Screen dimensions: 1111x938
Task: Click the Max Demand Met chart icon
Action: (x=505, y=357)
--
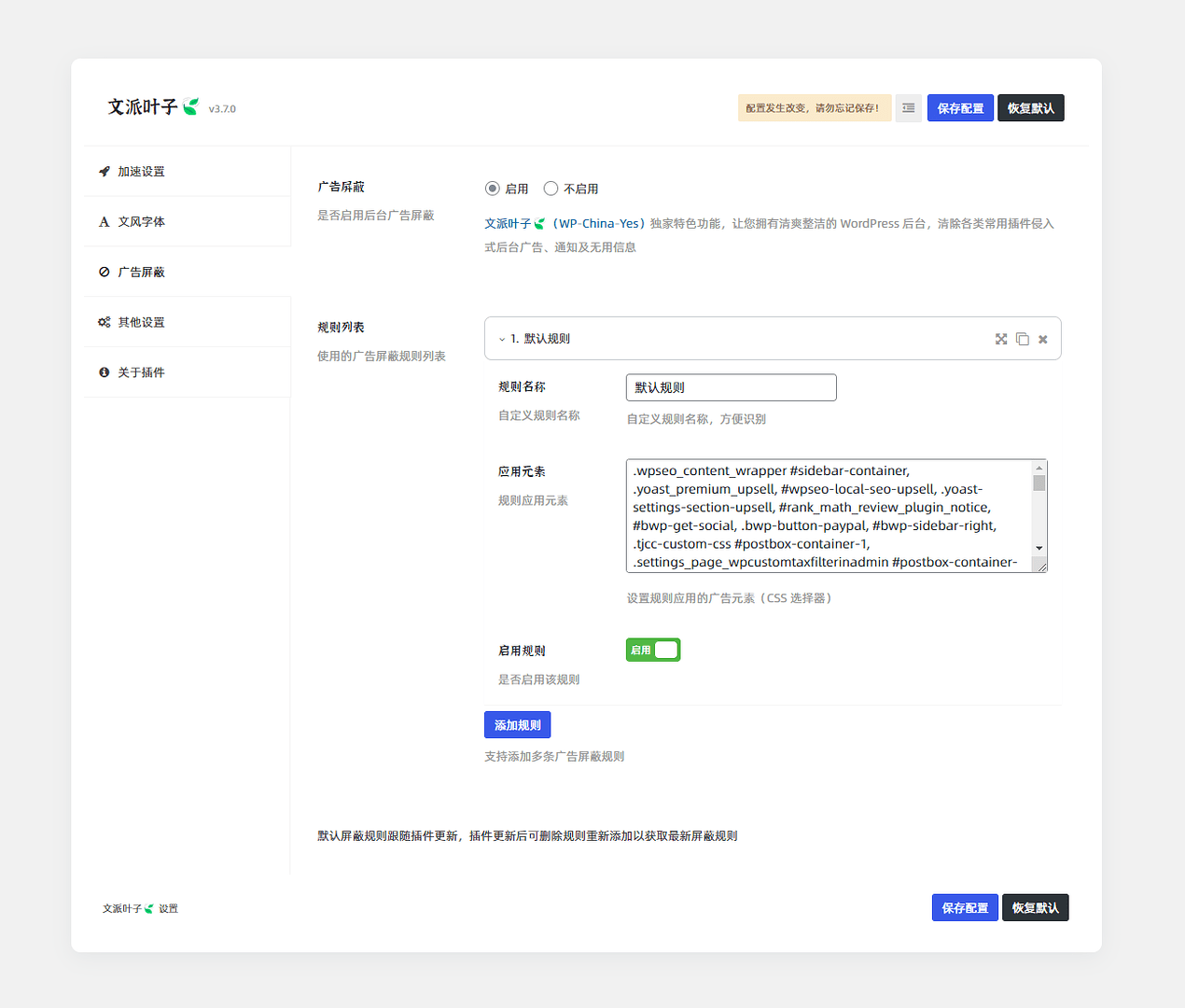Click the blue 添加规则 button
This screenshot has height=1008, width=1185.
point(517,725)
==
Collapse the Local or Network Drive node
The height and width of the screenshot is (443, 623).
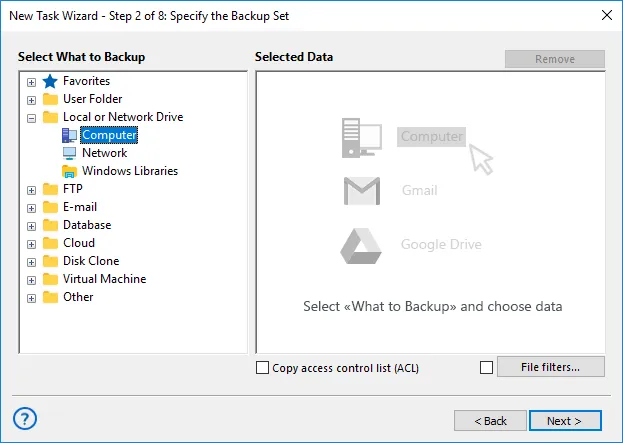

§ BRIEF:
Send back exactly the lines of the listing above starting at the one with "Collapse the Local or Network Drive node" and ending at the one with "The height and", inclusive, and no others.

§ THE ANSWER:
Collapse the Local or Network Drive node
The height and width of the screenshot is (443, 623).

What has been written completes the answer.